» WHAT THE EXERCISE ASKS: Every record gets copied exactly, and no picture goes with it.

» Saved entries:
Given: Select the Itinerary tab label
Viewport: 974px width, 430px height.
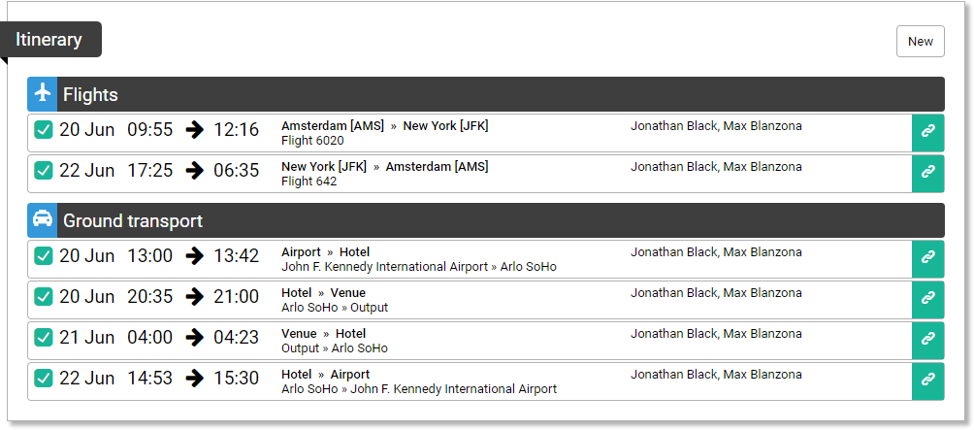Looking at the screenshot, I should 49,40.
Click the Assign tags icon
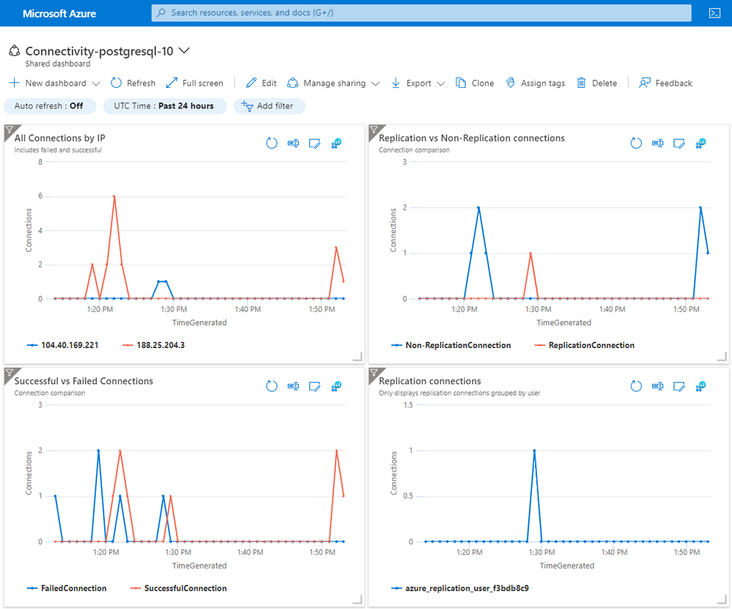This screenshot has width=732, height=609. (511, 83)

» EXERCISE OUTPUT:
Given: Select the Itinerary tab label
Viewport: 974px width, 430px height.
Looking at the screenshot, I should 49,40.
Click the Assign tags icon
This screenshot has width=732, height=609. (511, 83)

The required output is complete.